**SOURCE MATERIAL:**
════════
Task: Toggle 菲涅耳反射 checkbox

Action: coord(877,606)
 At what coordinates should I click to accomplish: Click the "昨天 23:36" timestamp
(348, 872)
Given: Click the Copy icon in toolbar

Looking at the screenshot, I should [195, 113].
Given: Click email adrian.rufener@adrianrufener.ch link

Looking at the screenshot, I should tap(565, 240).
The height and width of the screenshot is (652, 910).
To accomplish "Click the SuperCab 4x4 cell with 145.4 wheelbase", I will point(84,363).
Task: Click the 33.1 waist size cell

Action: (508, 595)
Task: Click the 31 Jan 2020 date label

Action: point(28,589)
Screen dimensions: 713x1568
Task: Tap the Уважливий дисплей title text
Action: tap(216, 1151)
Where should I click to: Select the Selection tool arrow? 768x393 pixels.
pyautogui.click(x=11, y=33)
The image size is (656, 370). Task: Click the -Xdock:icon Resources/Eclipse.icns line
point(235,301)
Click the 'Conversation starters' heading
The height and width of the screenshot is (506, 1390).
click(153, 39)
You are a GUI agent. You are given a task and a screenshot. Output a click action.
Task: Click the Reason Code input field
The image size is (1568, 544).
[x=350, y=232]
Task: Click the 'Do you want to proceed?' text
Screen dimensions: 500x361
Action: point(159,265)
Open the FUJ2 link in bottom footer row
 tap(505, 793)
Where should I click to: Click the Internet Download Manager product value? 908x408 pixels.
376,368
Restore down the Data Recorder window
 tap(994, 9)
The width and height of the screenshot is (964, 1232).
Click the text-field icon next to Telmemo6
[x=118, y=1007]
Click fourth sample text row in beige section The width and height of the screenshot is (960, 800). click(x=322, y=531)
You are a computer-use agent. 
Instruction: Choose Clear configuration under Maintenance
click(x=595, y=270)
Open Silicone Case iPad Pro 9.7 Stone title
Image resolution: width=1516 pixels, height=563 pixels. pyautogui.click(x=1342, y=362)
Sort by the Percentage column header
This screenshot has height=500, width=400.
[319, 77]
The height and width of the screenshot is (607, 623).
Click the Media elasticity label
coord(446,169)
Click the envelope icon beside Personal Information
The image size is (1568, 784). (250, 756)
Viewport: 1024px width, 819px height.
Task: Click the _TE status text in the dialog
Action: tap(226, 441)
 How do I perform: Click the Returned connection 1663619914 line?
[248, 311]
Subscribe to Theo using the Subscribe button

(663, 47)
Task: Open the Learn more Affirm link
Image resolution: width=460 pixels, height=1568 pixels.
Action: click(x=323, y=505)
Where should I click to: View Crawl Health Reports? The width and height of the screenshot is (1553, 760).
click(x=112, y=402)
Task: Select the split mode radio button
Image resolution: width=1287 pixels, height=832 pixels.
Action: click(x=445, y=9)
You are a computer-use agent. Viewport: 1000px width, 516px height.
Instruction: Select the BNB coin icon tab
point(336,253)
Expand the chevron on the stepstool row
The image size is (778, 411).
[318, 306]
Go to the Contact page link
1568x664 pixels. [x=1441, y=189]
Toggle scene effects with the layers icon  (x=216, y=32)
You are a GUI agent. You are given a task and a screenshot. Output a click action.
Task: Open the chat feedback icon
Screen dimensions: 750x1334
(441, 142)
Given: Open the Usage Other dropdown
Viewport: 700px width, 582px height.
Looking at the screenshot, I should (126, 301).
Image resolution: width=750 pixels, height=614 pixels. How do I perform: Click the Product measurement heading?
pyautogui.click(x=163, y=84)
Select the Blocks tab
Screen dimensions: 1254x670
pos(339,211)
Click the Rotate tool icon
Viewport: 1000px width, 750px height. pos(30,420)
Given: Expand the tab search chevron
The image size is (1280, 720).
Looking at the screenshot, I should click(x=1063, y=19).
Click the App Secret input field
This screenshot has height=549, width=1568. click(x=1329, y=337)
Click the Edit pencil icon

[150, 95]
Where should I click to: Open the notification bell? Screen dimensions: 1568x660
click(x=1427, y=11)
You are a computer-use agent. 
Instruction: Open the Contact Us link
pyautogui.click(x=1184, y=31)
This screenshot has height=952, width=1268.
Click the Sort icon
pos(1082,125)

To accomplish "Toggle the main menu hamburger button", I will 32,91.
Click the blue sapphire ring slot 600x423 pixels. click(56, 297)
════════
**WHAT IS EXPECTED:** Could you copy every record above exactly as it stands?

**RESPONSE FOR THIS EXERCISE:**
Task: Toggle 菲涅耳反射 checkbox

Action: coord(877,606)
 At what coordinates should I click to accomplish: Click the "昨天 23:36" timestamp
(348, 872)
Given: Click the Copy icon in toolbar

Looking at the screenshot, I should [195, 113].
Given: Click email adrian.rufener@adrianrufener.ch link

Looking at the screenshot, I should tap(565, 240).
The height and width of the screenshot is (652, 910).
To accomplish "Click the SuperCab 4x4 cell with 145.4 wheelbase", I will point(84,363).
Task: Click the 33.1 waist size cell

Action: (508, 595)
Task: Click the 31 Jan 2020 date label

Action: point(28,589)
Screen dimensions: 713x1568
Task: Tap the Уважливий дисплей title text
Action: tap(216, 1151)
Where should I click to: Select the Selection tool arrow? 768x393 pixels.
pyautogui.click(x=11, y=33)
The image size is (656, 370). Task: Click the -Xdock:icon Resources/Eclipse.icns line
point(235,301)
Click the 'Conversation starters' heading
The height and width of the screenshot is (506, 1390).
click(153, 39)
You are a GUI agent. You are given a task and a screenshot. Output a click action.
Task: Click the Reason Code input field
The image size is (1568, 544).
[x=350, y=232]
Task: Click the 'Do you want to proceed?' text
Screen dimensions: 500x361
Action: point(159,265)
Open the FUJ2 link in bottom footer row
 tap(505, 793)
Where should I click to: Click the Internet Download Manager product value? 908x408 pixels.
376,368
Restore down the Data Recorder window
 tap(994, 9)
The width and height of the screenshot is (964, 1232).
Click the text-field icon next to Telmemo6
[x=118, y=1007]
Click fourth sample text row in beige section The width and height of the screenshot is (960, 800). click(x=322, y=531)
You are a computer-use agent. 
Instruction: Choose Clear configuration under Maintenance
click(x=595, y=270)
Open Silicone Case iPad Pro 9.7 Stone title
Image resolution: width=1516 pixels, height=563 pixels. pyautogui.click(x=1342, y=362)
Sort by the Percentage column header
This screenshot has height=500, width=400.
[319, 77]
The height and width of the screenshot is (607, 623).
Click the Media elasticity label
coord(446,169)
Click the envelope icon beside Personal Information
The image size is (1568, 784). (250, 756)
Viewport: 1024px width, 819px height.
Task: Click the _TE status text in the dialog
Action: tap(226, 441)
 How do I perform: Click the Returned connection 1663619914 line?
[248, 311]
Subscribe to Theo using the Subscribe button

(663, 47)
Task: Open the Learn more Affirm link
Image resolution: width=460 pixels, height=1568 pixels.
Action: click(x=323, y=505)
Where should I click to: View Crawl Health Reports? The width and height of the screenshot is (1553, 760).
click(x=112, y=402)
Task: Select the split mode radio button
Image resolution: width=1287 pixels, height=832 pixels.
Action: click(x=445, y=9)
You are a computer-use agent. Viewport: 1000px width, 516px height.
Instruction: Select the BNB coin icon tab
point(336,253)
Expand the chevron on the stepstool row
The image size is (778, 411).
[318, 306]
Go to the Contact page link
1568x664 pixels. [x=1441, y=189]
Toggle scene effects with the layers icon  (x=216, y=32)
You are a GUI agent. You are given a task and a screenshot. Output a click action.
Task: Open the chat feedback icon
Screen dimensions: 750x1334
(441, 142)
Given: Open the Usage Other dropdown
Viewport: 700px width, 582px height.
Looking at the screenshot, I should (126, 301).
Image resolution: width=750 pixels, height=614 pixels. How do I perform: Click the Product measurement heading?
pyautogui.click(x=163, y=84)
Select the Blocks tab
Screen dimensions: 1254x670
pos(339,211)
Click the Rotate tool icon
Viewport: 1000px width, 750px height. pos(30,420)
Given: Expand the tab search chevron
The image size is (1280, 720).
Looking at the screenshot, I should click(x=1063, y=19).
Click the App Secret input field
This screenshot has height=549, width=1568. click(x=1329, y=337)
Click the Edit pencil icon

[150, 95]
Where should I click to: Open the notification bell? Screen dimensions: 1568x660
click(x=1427, y=11)
You are a computer-use agent. 
Instruction: Open the Contact Us link
pyautogui.click(x=1184, y=31)
This screenshot has height=952, width=1268.
Click the Sort icon
pos(1082,125)

To accomplish "Toggle the main menu hamburger button", I will 32,91.
Click the blue sapphire ring slot 600x423 pixels. click(56, 297)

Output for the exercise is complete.